M.Ward est épuisant. Son nouveau disque est, comme toujours, son meilleur à ce jour et fait de lui un artiste encore plus précieux… Voilà, chronique terminée…


C’est chaque fois la même histoire avec M.Ward Ses disques, au début, on les lâche vite. Trop faciles, trop classiques, trop lisses même, tout cela semble entendu mille fois. Puis, par acquis de conscience ou par la force des choses, parce que 15€, c’est pas rien, que tout le monde sans exception en dit du bien, y compris les amis de confiance (à qui on en voudrait presque de se plier à un tel consensus), on s’y replonge. Et là, le charme opère, doucement, subtilement, accord par accord, chanson par chanson, exactement comme avec Ron Sexsmith. Et Hold Time est même franchement redoutable à ce petit jeu.

On a déjà tout dit de M.Ward qui ne soit applicable à Hold Time. Il explore toujours avec un amour quasi filial les arcanes de la musique de son pays, rend visite aux grands noms, disparus ou pas, et trousse avec une aisance déconcertante des chansons qui fonctionnent instantanément. Et puis il y a cette éternelle nonchalence dans le chant, cette impression de facilité, cette évidence un peu arrogante — si ce n’est qu’elle est naturelle et que le bonhomme n’a rien d’un arrogant — qui donnent cette impression d’avoir affaire à un disque de folk de plus. Sauf que derrière ces polaroïds musicaux se cachent des compositions tout simplement parfaites. M.Ward est de ceux, rares, qui n’écrivent pas des chansons mais des classiques, des morceaux qui sonnent comme des standards. D’où cette impression d’avoir déjà entendu cela avant.
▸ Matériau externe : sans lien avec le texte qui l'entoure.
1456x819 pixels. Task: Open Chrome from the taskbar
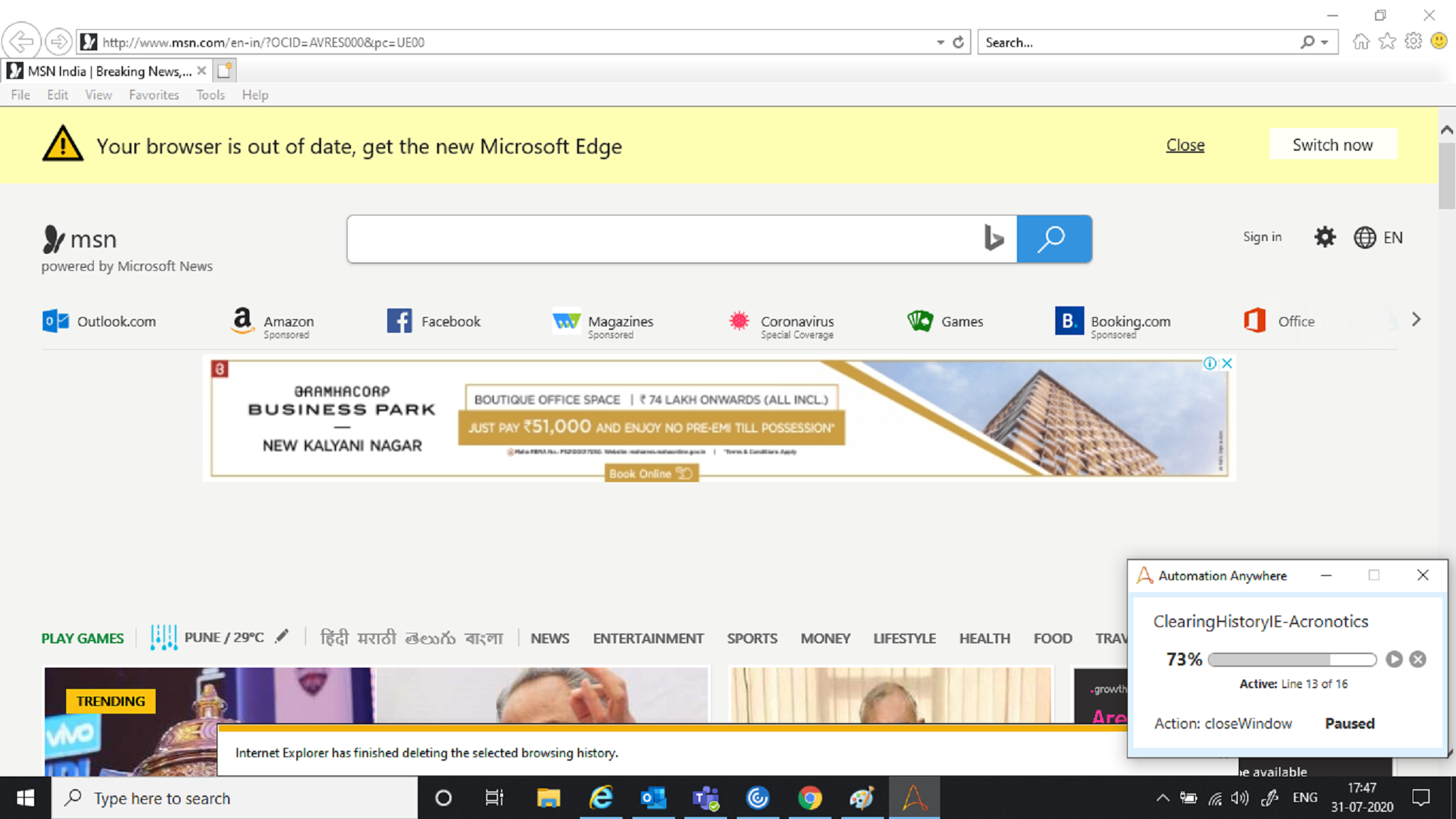click(809, 798)
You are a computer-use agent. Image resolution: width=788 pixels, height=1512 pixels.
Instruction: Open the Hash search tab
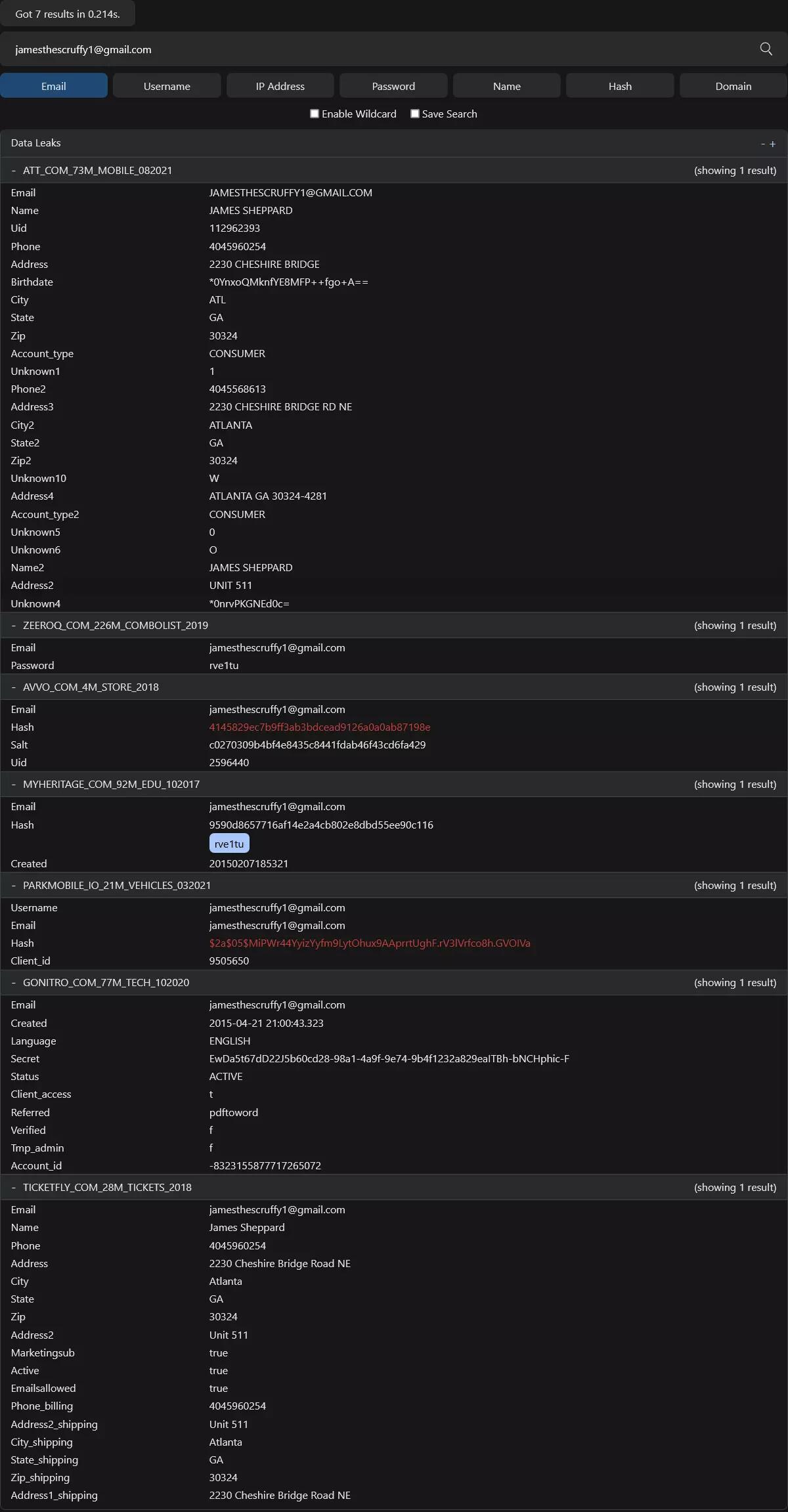620,86
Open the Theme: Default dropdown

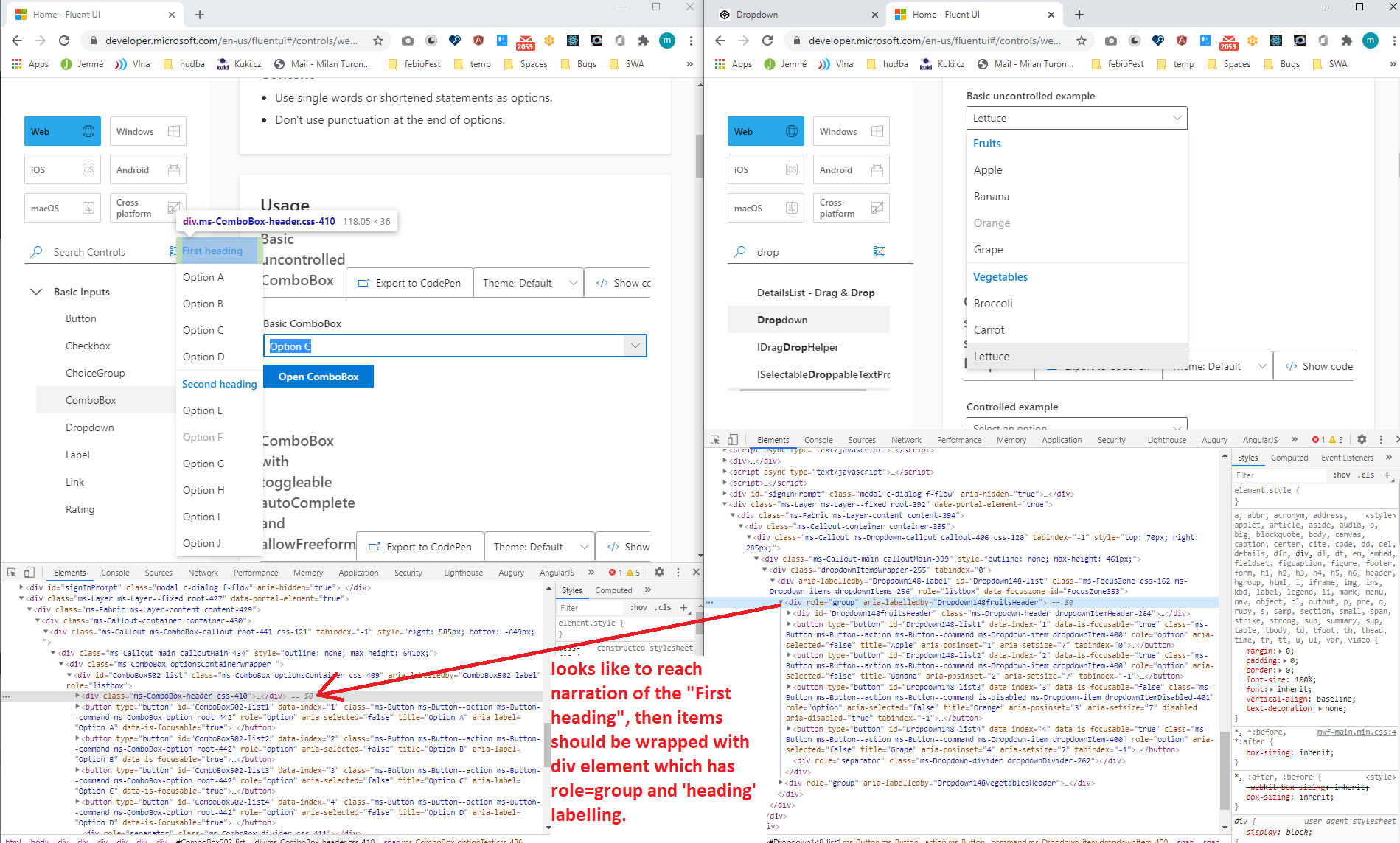[528, 282]
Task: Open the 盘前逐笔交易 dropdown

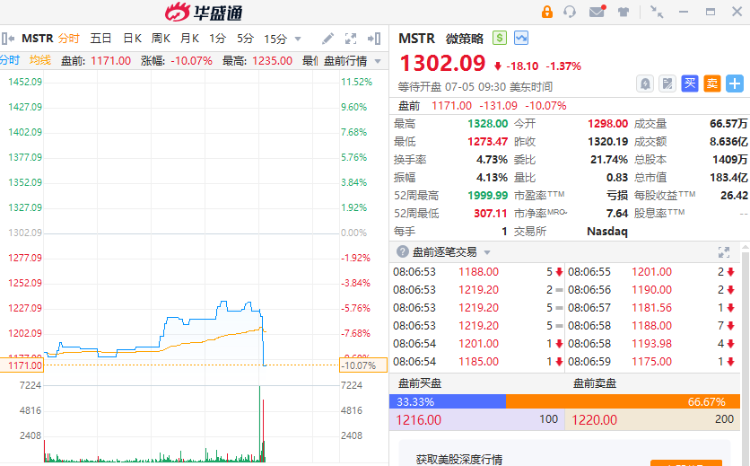Action: pyautogui.click(x=451, y=252)
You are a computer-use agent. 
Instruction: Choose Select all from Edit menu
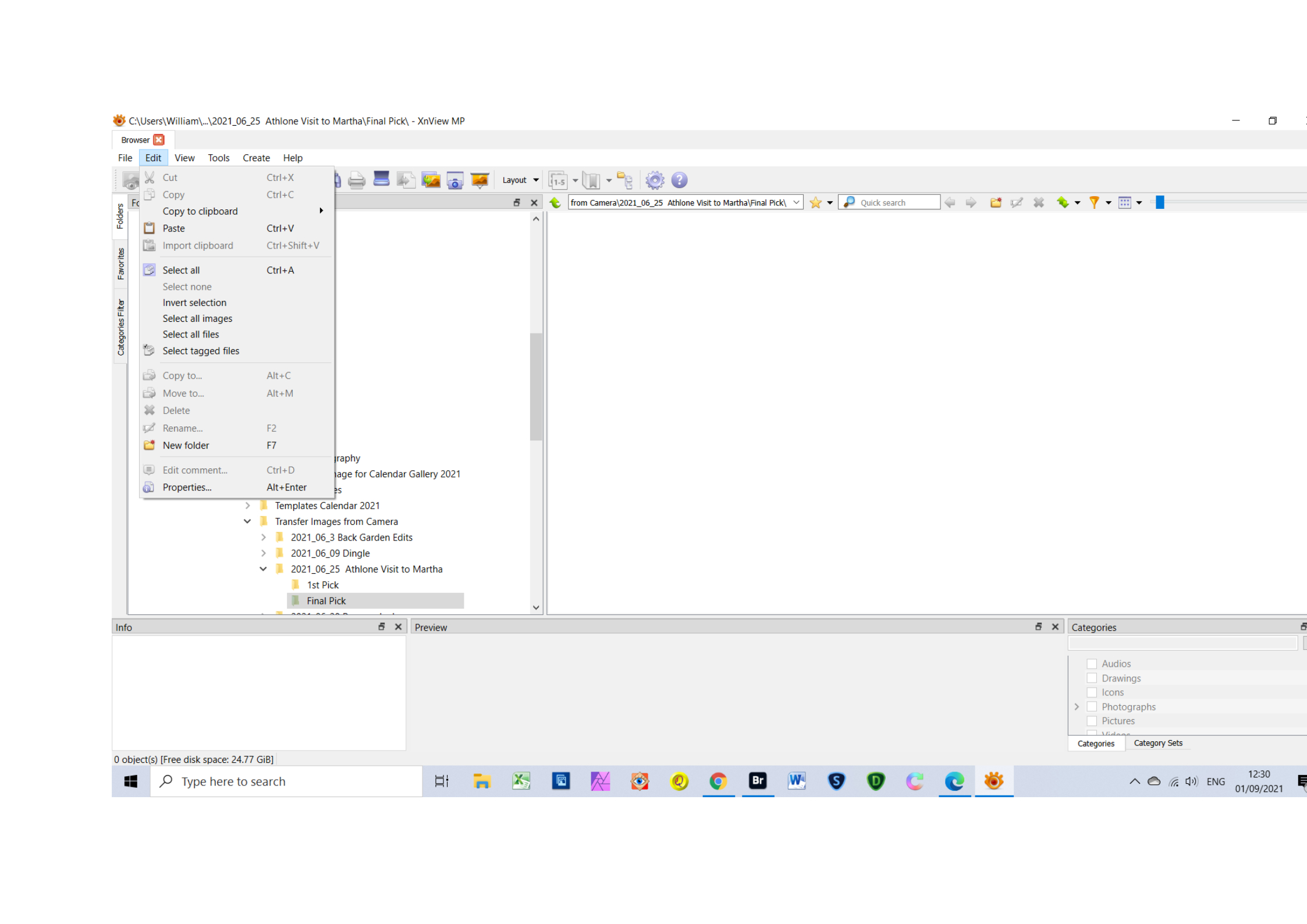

La chronique pourrait s’arrêter là tant M.Ward est le meilleur promoteur de son art. Les amateurs seront comblés, les néophytes (qui passeront le cap des deux-trois premières écoutes) transportés.

On pourrait aussi pousser un petit peu l’analyse tant M.Ward est un bon client. On pourrait préciser que Hold Time est son album le plus lumineux à ce jour, on pourrait même danser avec à plusieurs reprises. C’est dire, finalement, le chemin parcouru depuis ses premiers efforts instrumentaux. On pourrait rajouter que ce nouvel album bénéficie de la production la plus ample et granuleuse jamais entendue chez le chanteur natif de Portland (ville décidément bénie pour le songwriting boisé), peut-être un peu trop poussée vers la reverb pour la voix s’il fallait trouver un défaut à ce disque (en fait il y en a un autre, plus embêtant, nous y reviendrons). On pourrait souligner que l’association avec sa nouvelle muse Zooey Deschanel — avec qui il a signé en 2008 un Volume 1 de She & Him hautement recommandable — fonctionne décidément parfaitement. On pourrait conclure, pour les fans, que c’est le disque qui concentre le mieux (à ce jour) tout son savoir-faire, des ballades country aux hymnes pop-folk carrément addictifs, faisant montre d’un jeu de guitares toujours aussi impressionnant (il a bien étudié John Fahey) et d’une capacité sans cesse accrue à élaborer des arrangements pour violons toujours plus élégiaques et dont la greffe sur des boogies endiablés ou des hymnes country version boom-chicka-boom prend sans cicatrice. On pourrait aussi ne rien dire.
Mais on doit aussi mettre en avant un petit défaut qui, à la longue, nous gêne un peu. Dans sa grande admiration pour ses maîtres, il a invité Lucinda Williams à ré-interpréter “Oh Lonesome Me”, une pépite d’After The Goldrush de Neil Young et faire d’une pierre deux coups : malheureusement, cela donne le morceau le plus long de l’album (carrément le double de la version originale) et son seul véritable loupé, Lucinda Williams y étant éreintante de maniérisme. La lenteur de sa version casse complètement la dynamique du disque, et surtout il y a pratiqué un ravalement de façade totalement inutile pour un morceau dont la simplicité est précisément le secret.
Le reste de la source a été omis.